Overconfident ‘Rips’


January 25 , 2020 . By Christian Tesfaye


Christian Tesfaye (christian.tesfaye@addisfortune.net) is a researcher and Fortune'sOp-Ed Editor whose interests run amok in the directions of both print and audiovisual storytelling.



Holiday family gatherings, more often than not, offer a glimpse into the Ethiopian psyche, which may not be homogeneous but it has certain glaring consistencies. Just take our poor work culture, our aversion to reason, our gross incompetence in almost every field of science and our incomprehensible overconfidence.

It was around 10 years ago. I have since forgotten what specific holiday it was (I suspect either Easter or Christmas), but I clearly remember my cousin explaining proudly what “ripping” was.

Amid the eating and the drinking, conversation had veered into a new music album that was being distributed solely on CDs. The content on the disks, it was said, could not be copied and pasted onto a computer hard disk or a smartphone. This was to hinder bootlegging. But what the distributor had not considered, or hoped consumers would not figure out, was that the content could actually be “ripped.”

There are software that can do this as well as any computer with a Windows operating system (OS). The OS is fitted with Windows Media Player, an app that can copy audio content from any CD to a computer hard disk among its range of other features. It is a reminder that stealing always stays one step ahead of protection in the digital world.

My cousin had ripped the contents of the CD and finally copied it onto his phone. It was a feat he was so proud to accomplish he felt the need to explain what “ripping” was.

“Ripping forcefully takes the music from the CD and transfers it to the computer,” he said. “In fact, the same word also means ‘asigedido medifer’ in English. They took the same word and used it to imply the programme forcefully taking the content from the CD. The CD was ripped.”

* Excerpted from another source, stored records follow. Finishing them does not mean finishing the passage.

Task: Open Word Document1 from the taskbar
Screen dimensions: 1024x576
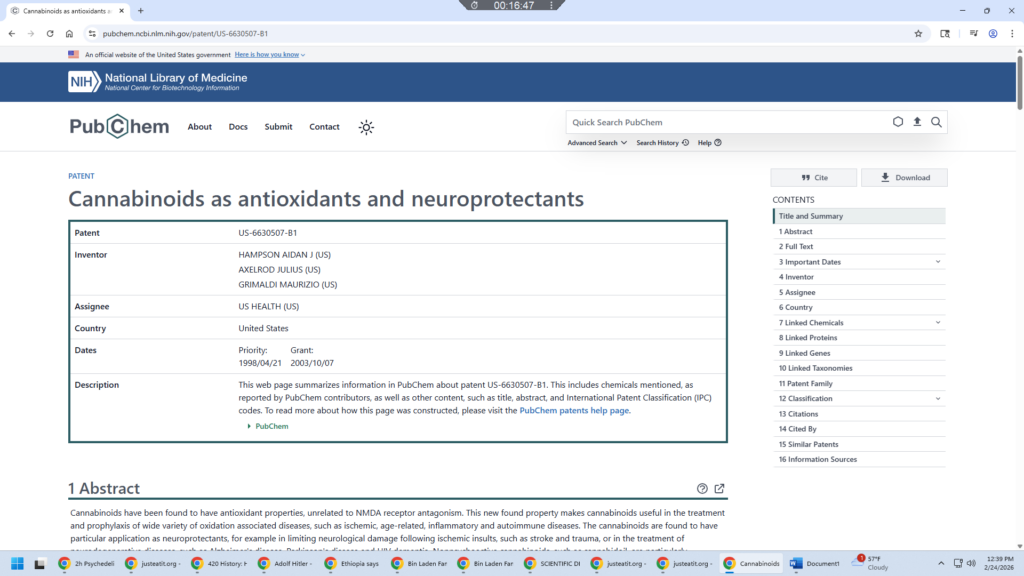Action: pyautogui.click(x=815, y=563)

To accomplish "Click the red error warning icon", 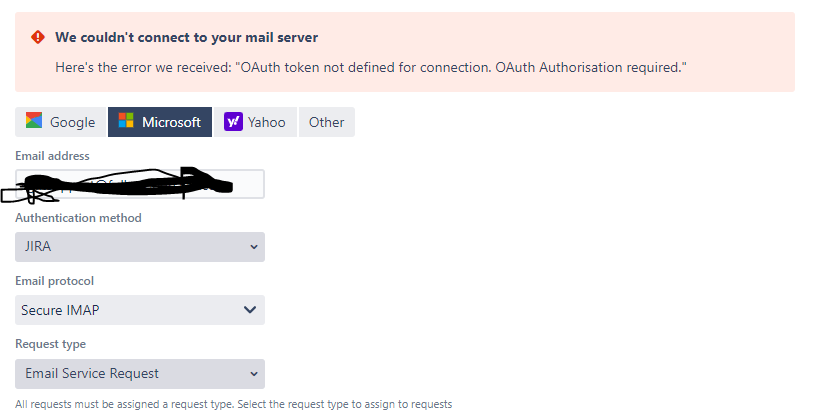I will (38, 37).
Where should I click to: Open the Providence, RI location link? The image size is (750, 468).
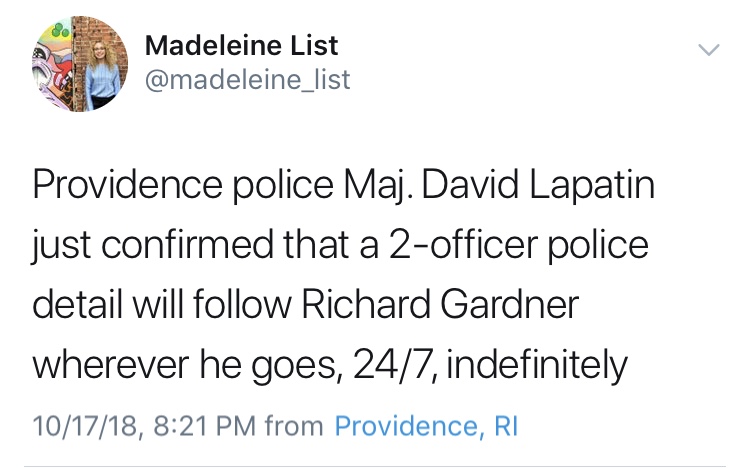(426, 425)
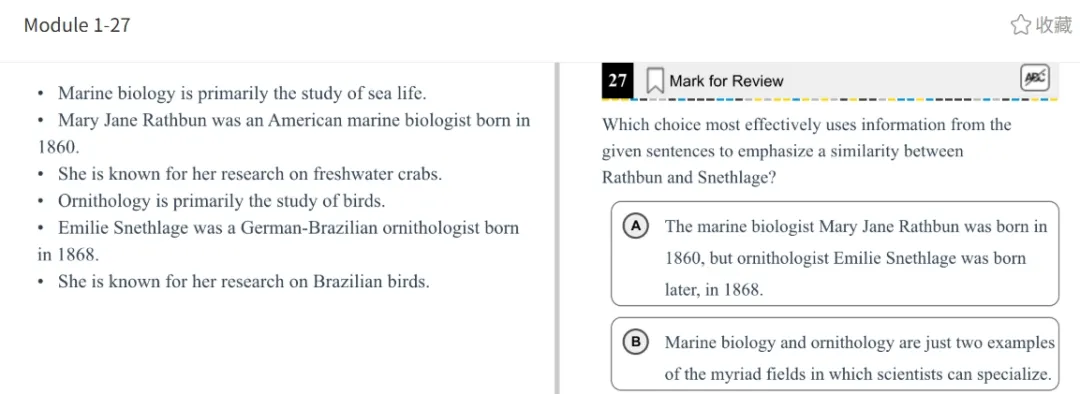Click the Module 1-27 title
This screenshot has width=1080, height=394.
pyautogui.click(x=76, y=26)
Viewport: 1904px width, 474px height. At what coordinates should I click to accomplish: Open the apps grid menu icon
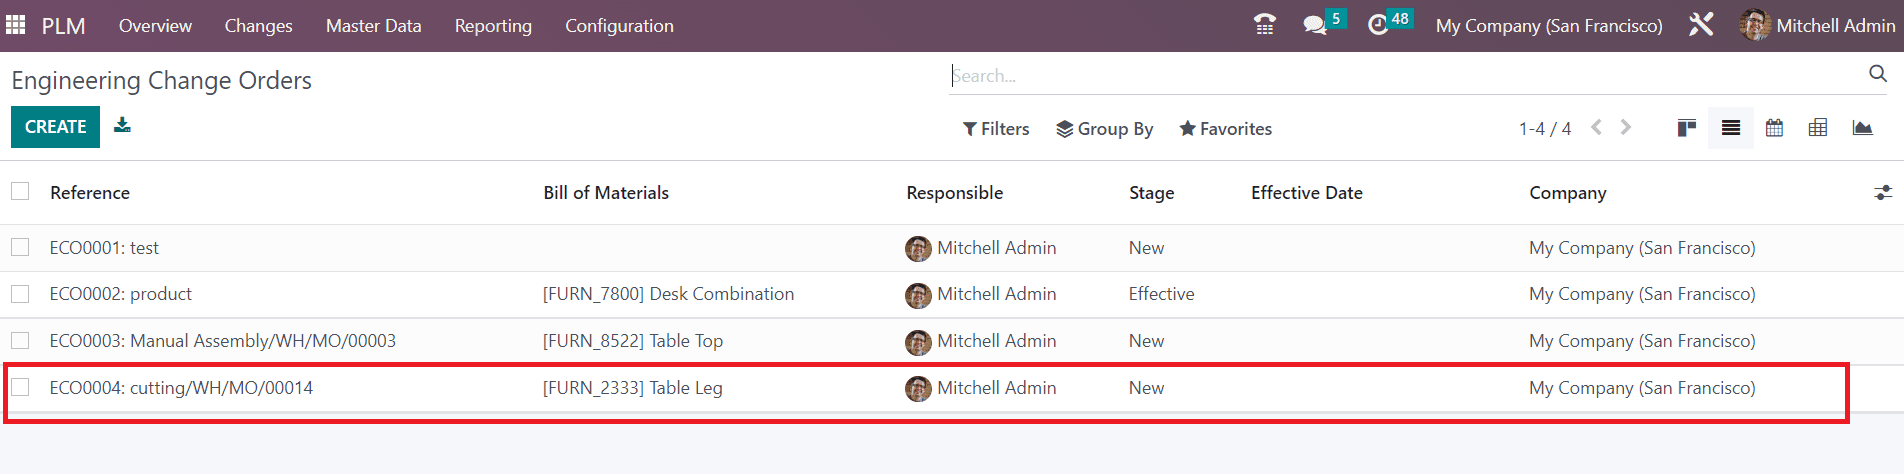pos(16,24)
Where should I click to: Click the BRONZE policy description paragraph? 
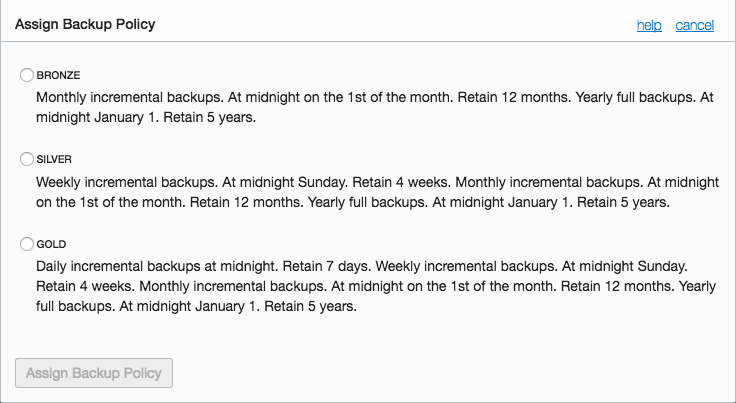[370, 108]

My cousin, an engineering student at the time, had apparently confused the words “rip” and “rape”, and no one had noticed. They had heard his story and appeared to have come out of it fairly informed about this brave new digital era.

I could have spoken up. I could have said that those two are different words with different spellings and even different pronunciations. I could have pointed out that there was no scenario under which a tech company of Microsoft’s stature would ever give a feature in one of its apps a name with such an overwhelmingly negative connotation.

But I did not want to embarrass him in front of that many relatives, especially because he was older. I was a high schooler, and he was a civil engineering undergrad at a time when civil engineering was considered a respectable field that offered good employment opportunities.

It was, obviously, not that I was smart. It was that he was too confident to speak out loud a theory he did not give any scrutiny to. He had made an association in his mind and was proud of doing as such that he assumed it must be true. His confidence shone so bright that he was blinded to his gross lack of understanding.

Overconfidence is a national problem. It affects the old as well as the young. It is genderless, and neither does it see race, religion or ethnicity. It is an epidemic that has existed since the dawn of modern Ethiopia, and perhaps even before then.

We can best see this national scourge in the comments of almost every politician and activist. These people, on any day, are experts on the economy, history, foreign policy or the constitution. Ask them anything, and they will respond as if they have had years of expertise on the subject matter.

They never say, “I’m afraid to say that I don’t have sufficient knowledge over this matter. I would like to refer you to so-and-so for a more informed answer.”

In fact, acknowledgement of lack of expertise is considered defeat even if it can reasonably be expected that the person should not be expected to have expertise in that specific subject.

But where overconfidence reigns, expertise will be relegated to the shadows. We are giving platforms to those that can shout the loudest but do not necessarily have the best answer. Unfortunately, those with expertise are not as confident as those without it. This is perhaps because the more we know the more we figure out how complicated every single thing is and that even the best of solutions have to continually be updated.

We need to take our confidence down a notch. We need to continuously challenge our own worldview. We should be confident but not so confident that we do not take the time to check the spelling of “rape”.